Dagli Atti degli Apostoli al Concilio Vaticano II, fino al Sinodo dei Vescovi: come cambia – o meglio, come si rinnova – la partecipazione all’interno della Chiesa? Mons. Riccardo Battocchio, rettore dell’Almo Collegio Capranica, Presidente dell’Associazione teologica italiana e Segretario Speciale del Sinodo dei Vescovi è intervento ad Assisi in occasione dell’8° seminario invernale di pastorale sociale, appuntamento decisivo nel cammino verso la Settimana Sociale di Trieste, incentrato proprio su partecipazione e democrazia.

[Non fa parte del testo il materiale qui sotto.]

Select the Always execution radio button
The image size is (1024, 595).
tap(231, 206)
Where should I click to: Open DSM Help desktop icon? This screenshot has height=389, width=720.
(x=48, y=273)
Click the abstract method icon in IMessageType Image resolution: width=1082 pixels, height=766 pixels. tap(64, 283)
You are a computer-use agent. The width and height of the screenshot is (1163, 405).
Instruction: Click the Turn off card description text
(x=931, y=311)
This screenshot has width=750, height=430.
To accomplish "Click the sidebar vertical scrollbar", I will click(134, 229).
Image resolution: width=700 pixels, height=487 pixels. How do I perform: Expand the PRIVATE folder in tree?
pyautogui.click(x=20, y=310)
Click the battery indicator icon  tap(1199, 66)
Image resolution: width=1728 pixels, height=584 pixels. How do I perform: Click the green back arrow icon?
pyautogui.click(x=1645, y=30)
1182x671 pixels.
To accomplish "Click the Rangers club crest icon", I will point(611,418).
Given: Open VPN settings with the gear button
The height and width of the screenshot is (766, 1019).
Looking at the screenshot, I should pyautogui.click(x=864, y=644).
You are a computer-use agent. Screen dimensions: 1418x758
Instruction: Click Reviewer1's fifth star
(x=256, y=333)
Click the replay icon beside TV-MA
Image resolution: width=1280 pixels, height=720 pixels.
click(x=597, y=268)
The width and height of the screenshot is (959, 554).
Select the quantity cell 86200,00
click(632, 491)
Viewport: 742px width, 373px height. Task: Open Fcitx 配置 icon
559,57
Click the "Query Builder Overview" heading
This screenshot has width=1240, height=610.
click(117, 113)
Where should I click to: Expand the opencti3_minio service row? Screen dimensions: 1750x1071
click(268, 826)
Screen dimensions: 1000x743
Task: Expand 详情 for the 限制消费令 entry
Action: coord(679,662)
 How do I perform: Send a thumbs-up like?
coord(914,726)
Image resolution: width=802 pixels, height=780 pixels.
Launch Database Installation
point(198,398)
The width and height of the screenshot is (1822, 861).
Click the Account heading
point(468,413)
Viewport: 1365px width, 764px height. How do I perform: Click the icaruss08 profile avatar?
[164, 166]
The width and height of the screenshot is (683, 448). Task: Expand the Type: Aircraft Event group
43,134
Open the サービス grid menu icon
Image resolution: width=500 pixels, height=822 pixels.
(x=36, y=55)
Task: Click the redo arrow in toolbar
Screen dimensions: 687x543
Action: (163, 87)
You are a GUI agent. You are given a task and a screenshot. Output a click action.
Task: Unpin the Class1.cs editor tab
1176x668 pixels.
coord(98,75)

Mons. Battocchio ha tenuto la lectio sui primi 21 versetti del capitolo 15 degli Atti degli Apostoli sul “Concilio apostolico di Gerusalemme, quando la comunità primitiva ha dovuto fare delle scelte in ordine all’accoglienza dei discepoli provenienti dal mondo ebraico”. Il confronto sulla circoncisione è una storia di “posizioni differenti che hanno bisogno di tempo per poter poi arrivare a un buon discernimento comunitario e quindi anche a delle decisioni”.
Dagli Atti degli Apostoli “non ci vengono ricette o tecniche particolari”, ma la partecipazione della comunità primitiva. “C’è una presa di coscienza da parte di tutti coloro che compongono la comunità e c’è la ricerca di una soluzione attraverso l’incontro”. La sintesi di Giacomo, che orienta a una decisione destinata ad essere aggiornata nel tempo, è “una decisione parziale, provvisoria, ma importante per permettere la convivenza pacifica tra due componenti della comunità cristiana: quella proveniente dal mondo ebraico, quindi dalla circoncisione, e quella proveniente dal mondo pagano, dalle nazioni, dalla genti”. Anche nel corso della storia sono stati “evidentemente diversi” i modi con cui si è partecipato alla vita della Chiesa. “Per qualche tempo – osserva mons. Battocchio – abbiamo vissuto con una chiara e netta distinzione tra la parte docente e la parte discente della Chiesa. Questa separazione però non corrisponde più a ciò che noi percepiamo e a come la Chiesa vive la propria missione evangelizzatrice. Tutti, infatti, in modo diverso, ma con una comune missione, sono chiamati a testimoniare il Vangelo”.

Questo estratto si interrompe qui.